フランス発「ティファール」の炊飯器が人気 「ザ・ライス」の特徴は?あの会社のこの商品(4/6 ページ)

» 2023年10月05日 08時00分 公開
[大澤裕司ITmedia]

伝統的な釜を基に開発した球状釜

 ザ・ライスのもう一つの特徴は、内釜の形状が挙げられる。他社の炊飯器の内釜と比較して、幅広で浅い球状となっている。

「ザ・ライス」の内釜として開発した球状釜

 特徴的な形状ではあるが、「昔から使われてきた伝統的な釜から想像してつくっています」と島村氏。浅いと火が入りやすく熱対流が起こりやすいことから、炊飯釜に適しているという。
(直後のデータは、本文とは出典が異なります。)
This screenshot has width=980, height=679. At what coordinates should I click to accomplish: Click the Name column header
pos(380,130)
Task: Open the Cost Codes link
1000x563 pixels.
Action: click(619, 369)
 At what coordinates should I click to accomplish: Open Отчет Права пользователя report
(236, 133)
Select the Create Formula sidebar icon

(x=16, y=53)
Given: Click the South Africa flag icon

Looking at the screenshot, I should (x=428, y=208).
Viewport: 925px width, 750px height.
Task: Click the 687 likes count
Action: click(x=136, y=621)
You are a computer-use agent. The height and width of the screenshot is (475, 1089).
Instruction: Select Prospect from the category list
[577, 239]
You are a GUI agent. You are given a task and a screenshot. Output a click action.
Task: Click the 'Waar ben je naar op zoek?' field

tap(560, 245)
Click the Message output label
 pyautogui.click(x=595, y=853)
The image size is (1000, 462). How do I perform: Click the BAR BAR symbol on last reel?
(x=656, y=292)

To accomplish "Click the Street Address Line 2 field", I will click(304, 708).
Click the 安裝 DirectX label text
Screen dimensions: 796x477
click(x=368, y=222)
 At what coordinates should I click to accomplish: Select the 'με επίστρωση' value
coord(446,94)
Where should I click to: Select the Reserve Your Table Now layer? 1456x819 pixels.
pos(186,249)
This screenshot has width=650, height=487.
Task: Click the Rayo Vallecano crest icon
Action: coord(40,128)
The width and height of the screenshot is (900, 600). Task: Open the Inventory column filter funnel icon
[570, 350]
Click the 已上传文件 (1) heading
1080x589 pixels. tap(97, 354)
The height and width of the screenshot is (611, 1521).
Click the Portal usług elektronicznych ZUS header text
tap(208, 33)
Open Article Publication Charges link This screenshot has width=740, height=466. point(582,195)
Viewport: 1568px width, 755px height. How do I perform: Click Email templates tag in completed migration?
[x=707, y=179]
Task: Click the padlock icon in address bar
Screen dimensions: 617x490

 浅くしたことのほかに採用した工夫は、上下に角度をつけたこと。底の両端が上がり、縁の近くで中央方向に絞り込まれている。大きな熱対流と熱の循環を促して加熱ムラを抑え、米の中心までふっくら炊き上げられるようにした。

上と下に角度をつけたことで内釜は球状になったが、これにより大きな熱対流と熱の循環が促されて加熱ムラが抑えられ、米の中心までふっくら炊き上がるようになった

 釜の素材は鉄とアルミの2つ。熱伝導性に優れるアルミを内側、発熱効率の高い鉄を外側に配し、釜内を早く均一に加熱する。厚さが約3ミリと厚く、熱を蓄えて包み込むように炊き上げる。島村氏は次のように話す。

 「強い火力でどれだけ米に熱を加えることができるかが、おいしいご飯を炊く重要なポイント。これを実現するために素材を選定し、簡単に冷えないよう厚くしました」

 そして、熱が釜の外に逃げるのを抑えるため、縁を他のところより厚くして段をつけた。段をつけることで放熱を抑え、釜の中に熱を閉じ込めて熱循環を促すようになっている。

球状釜の構造。内側にはご飯のこびりつきを防止するノンスティック2層コーティングを施している

 球状釜にたどり着くまで試作した内釜は20個ほど。おいしさとデザイン性の高さを両立させることを念頭に、いろんなパターンをつくった。